Tarefas a realizar
**A)** No trecho sobre o romance Desilusões de um americano, de que país era o imigrante Lars?
**B)** Transcreva do trecho sobre o romance Desilusões de um americano a parte que começa em "Memória e realidade" e termina em "morto em 2003.".

Trecho extraído
####
Memória e realidade se fundem nos dois livros, Martin tem muito de Kennedy que também foi jornalista. Hustvedt utiliza anotações de seu pai morto em 2003.

Desilusões de um americano é um romance de idéias, de cunho autobiográfico. Memórias, problemas familiares, o não dito, o não acontecido. Aqui o mal se dilui nas frustrações.

Na trama de Ustvedt o jogo também está em cena, na forma de um quebra-cabeças, ou melhor, de dois quebra-cabeças. A existência de um caderno de memórias do imigrante norueguês Lars, pai de Érika e Inga. Ali encontram-se os relatos de sua chegada aos EUA, de sua participação na segunda guerra mundial, e um mistério. Remexendo os papéis do pai, os irmãos encontram a carta de uma certa Lisa. A mulher pede que Lars silencie sobre a morte de uma pessoa, também desconhecida. Durante o périplo investigativo, Inga e Erik estabelecem diálogos, instigantes ao leitorcurioso, acerca de filosofia, neurociência e psiquiatria. Mais um atrativo de Desilusões de um americano.

Dois passados que precisam ser montados, criados, recriados talvez, o do pai do psicanalista Erik Davidsen, uma morte precisa ser esclarecida, e o do cunhado de Erik, o roteirista Max Blaustein, uma vida- um filho fora do casamento- precisa ser admitida.
####
Dados do exercício

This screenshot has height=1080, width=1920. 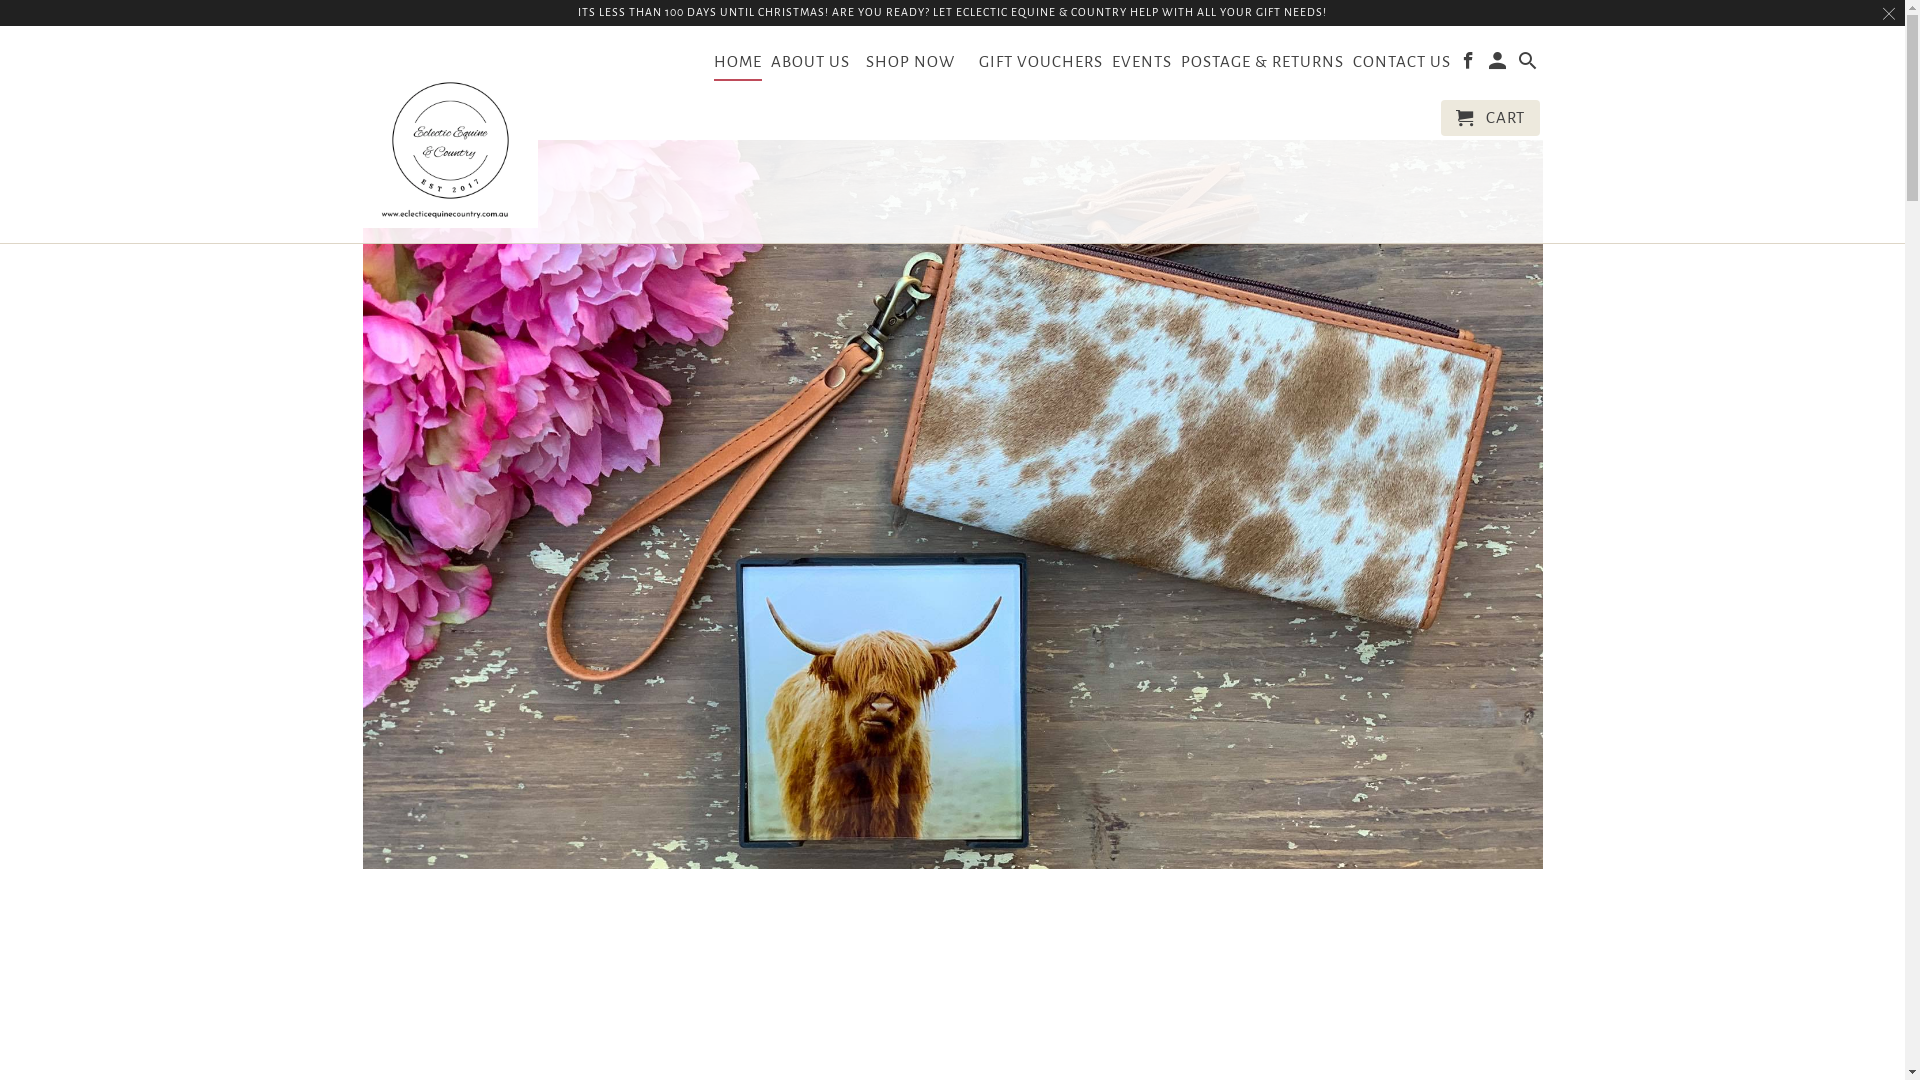 I want to click on 'Eclectic Equine & Country on Facebook', so click(x=1470, y=64).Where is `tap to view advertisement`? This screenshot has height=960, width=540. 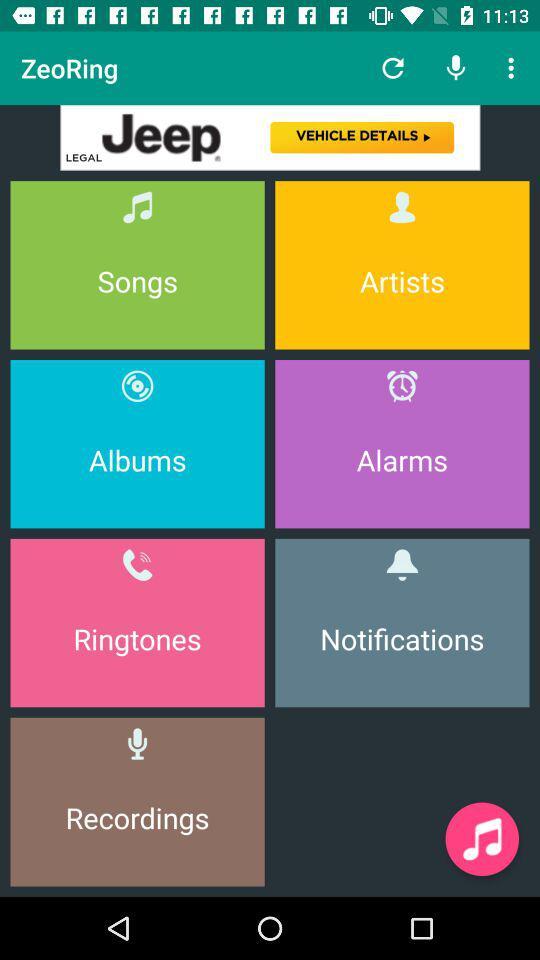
####
Soluções dos problemas
**A)** Lars era um imigrante norueguês.

**B)**
Memória e realidade se fundem nos dois livros, Martin tem muito de Kennedy que também foi jornalista. Hustvedt utiliza anotações de seu pai morto em 2003.